-- start Article --

Even though some fear that disenfranchised young people pose an imminent threat to national security and political stability, their involvement in the political process is still limited. Instead, many politicians have utilised the youth’s voting clout for their own political agendas, thereby exploiting the youth through the political process. It is this type of mentality that has at times resulted in violence.
While such violence is caused by a variety of factors that differ depending on the country or situation, it can be determined that youth involvement in election violence is often driven by dissatisfaction with government policies or with ongoing manipulation by politicians that seek to gain support by ethnic, religious, or tribal divides.
Although a particular youth group might pledge support to a candidate or political party with hopes of material gains or greater political influence, these promises are often not fulfilled. In reality, the youth are often used as pawns in the political game by veteran politicians. These occurrences have hindered the development of young political leaders and have resulted in a situation in which many young people fear that there is no way to peacefully assert themselves in the political system.
Understanding the important role that youth play in the political process is vital for the future stability and growth of the country. Using young people for mechanisms of change in their society through civil engagement has become an important topic surrounding recent elections; such as the 2013 and 2017 general elections. A number of grassroots youth advocacy campaigns have begun to take shape, as the youth have successfully begun to negotiate their way into political participation and economic equality.
Social media and communication technology have also played an important role in connecting the youth and empowering individuals to become involved in the political process. Social media lowers traditional socio-economic barriers to political involvement and provides youth activists with a platform to build capacity with one another and to mobilise political action.
In order for both the 2013 and 2017 general elections to have been a success, young Kenyans had to have understood and supported the political process. Youth involvement in both elections proved to evolve past tribal differences as young people emerged as active participants and had a greater influence in developing national policies.
Young Kenyans renounced violence and utilised programmes that allowed them to have a political voice and stake a claim in the election process. Kenyans must continue to stress this openness and forge bonds that supersede tribal and political differences in order to build a lasting national identity.

-- end Article --
-- start Stored records --

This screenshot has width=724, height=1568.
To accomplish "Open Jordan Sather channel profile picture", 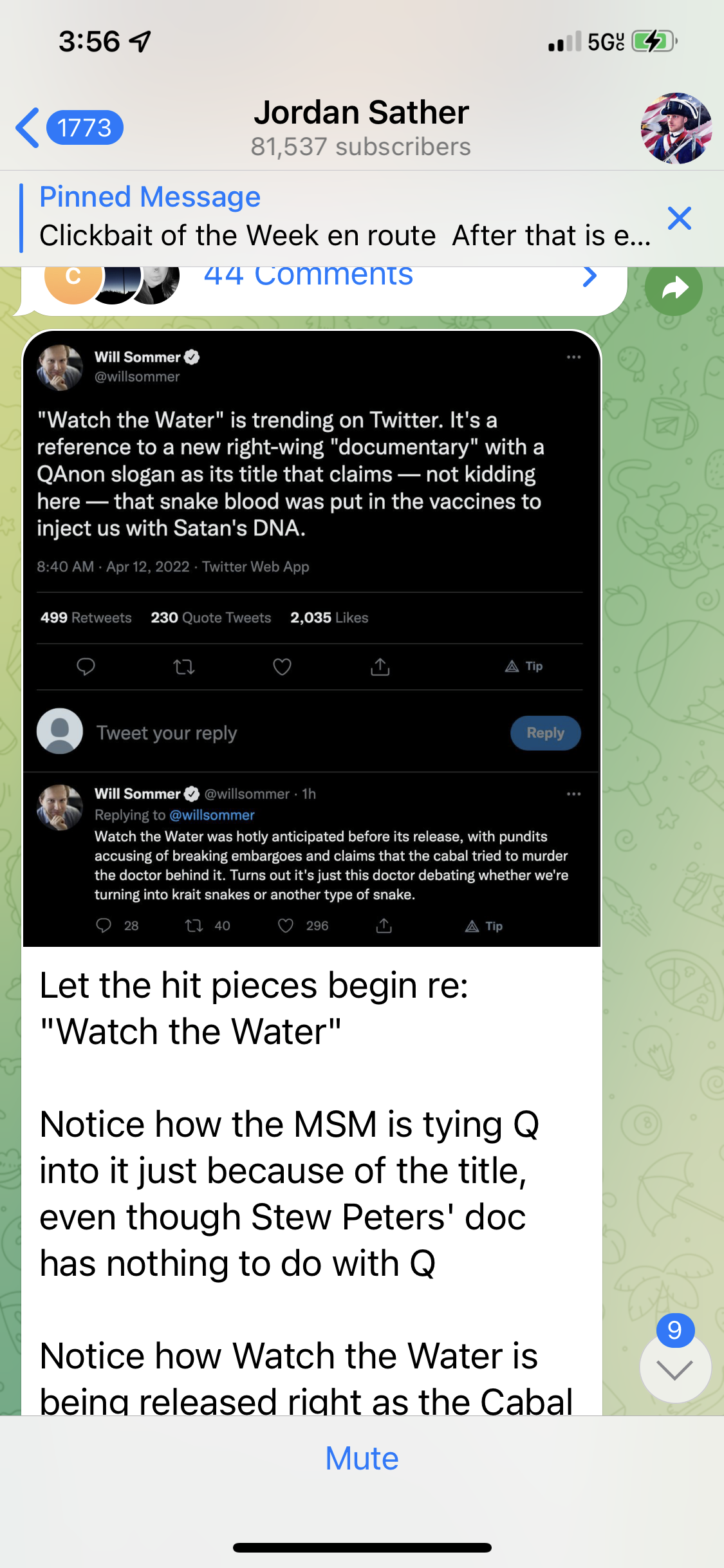I will [676, 128].
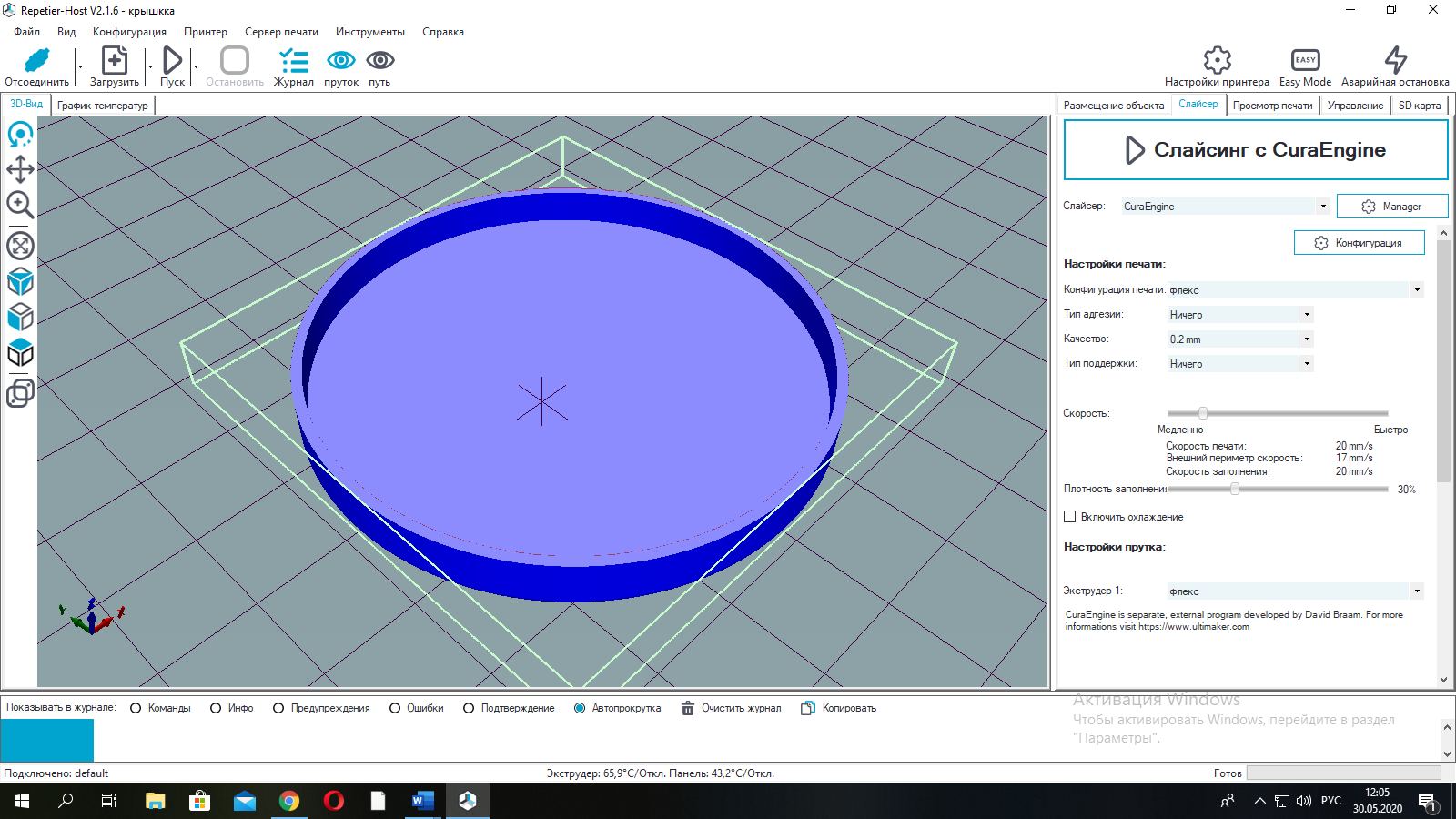The width and height of the screenshot is (1456, 819).
Task: Adjust the infill density (Плотность заполнения) slider
Action: pyautogui.click(x=1235, y=490)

-- end Stored records --

* [The tasks]
1: In the article on youth in Kenyan politics, transcribe the stretch from "Young Kenyans renounced" through "lasting national identity.".
2: Condense the paragraph of the article on youth in Kenyan politics that begins "Although a particular youth group" into two or three sentences, keeping its main facts.

* [Problem solutions]
1:
Young Kenyans renounced violence and utilised programmes that allowed them to have a political voice and stake a claim in the election process. Kenyans must continue to stress this openness and forge bonds that supersede tribal and political differences in order to build a lasting national identity.

2: Youth groups may back a candidate or party hoping for material gains or more political influence, but those promises often go unfulfilled, and veteran politicians frequently use young people as pawns. This has hindered the development of young political leaders and left many young people fearing there is no peaceful way to assert themselves in the political system.